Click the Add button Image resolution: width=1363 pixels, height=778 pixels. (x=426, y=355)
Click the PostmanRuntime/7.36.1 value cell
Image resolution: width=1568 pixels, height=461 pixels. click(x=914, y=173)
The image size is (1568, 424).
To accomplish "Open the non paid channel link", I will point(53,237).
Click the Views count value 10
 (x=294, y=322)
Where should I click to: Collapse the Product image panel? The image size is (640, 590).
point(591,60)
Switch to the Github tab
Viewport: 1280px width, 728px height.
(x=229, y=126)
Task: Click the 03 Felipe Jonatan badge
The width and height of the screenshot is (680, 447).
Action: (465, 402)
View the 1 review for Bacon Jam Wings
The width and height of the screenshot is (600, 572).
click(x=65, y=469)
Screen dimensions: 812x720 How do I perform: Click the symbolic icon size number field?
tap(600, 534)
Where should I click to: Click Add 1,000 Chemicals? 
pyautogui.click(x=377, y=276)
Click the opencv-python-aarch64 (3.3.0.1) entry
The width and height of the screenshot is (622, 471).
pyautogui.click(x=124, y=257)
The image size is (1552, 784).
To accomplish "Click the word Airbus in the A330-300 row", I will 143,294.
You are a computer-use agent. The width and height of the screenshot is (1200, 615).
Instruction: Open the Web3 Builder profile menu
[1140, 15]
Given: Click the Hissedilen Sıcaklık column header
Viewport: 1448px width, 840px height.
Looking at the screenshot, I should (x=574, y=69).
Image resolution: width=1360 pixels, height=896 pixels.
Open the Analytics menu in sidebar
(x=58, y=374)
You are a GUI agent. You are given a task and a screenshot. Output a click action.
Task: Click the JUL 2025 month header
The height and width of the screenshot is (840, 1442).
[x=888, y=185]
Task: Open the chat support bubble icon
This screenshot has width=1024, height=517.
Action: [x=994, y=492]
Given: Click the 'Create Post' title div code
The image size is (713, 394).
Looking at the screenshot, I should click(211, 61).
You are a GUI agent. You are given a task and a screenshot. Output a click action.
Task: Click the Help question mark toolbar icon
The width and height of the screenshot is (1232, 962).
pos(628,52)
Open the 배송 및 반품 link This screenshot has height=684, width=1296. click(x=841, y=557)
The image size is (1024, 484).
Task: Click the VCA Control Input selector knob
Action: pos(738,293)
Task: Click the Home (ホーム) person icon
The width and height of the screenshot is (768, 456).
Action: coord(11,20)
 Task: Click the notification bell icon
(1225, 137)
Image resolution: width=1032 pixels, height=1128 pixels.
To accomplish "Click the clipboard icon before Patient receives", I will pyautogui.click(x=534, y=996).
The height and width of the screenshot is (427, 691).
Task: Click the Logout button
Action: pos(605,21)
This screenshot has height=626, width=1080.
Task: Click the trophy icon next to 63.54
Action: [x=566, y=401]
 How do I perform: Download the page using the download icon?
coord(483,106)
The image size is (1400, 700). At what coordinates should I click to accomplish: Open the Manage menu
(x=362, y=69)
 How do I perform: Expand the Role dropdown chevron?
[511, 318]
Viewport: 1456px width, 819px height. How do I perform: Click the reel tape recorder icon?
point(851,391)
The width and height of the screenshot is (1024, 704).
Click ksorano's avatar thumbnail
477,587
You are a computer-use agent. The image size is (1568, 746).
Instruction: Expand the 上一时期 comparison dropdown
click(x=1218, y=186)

::::

▶ **REQUIREMENT**
Please copy out each line of the material that contains the string "computer".

▶ **OUTPUT**
You are a computer-use agent. The width and height of the screenshot is (1200, 615).
You are a computer-use agent. The image size is (1568, 746).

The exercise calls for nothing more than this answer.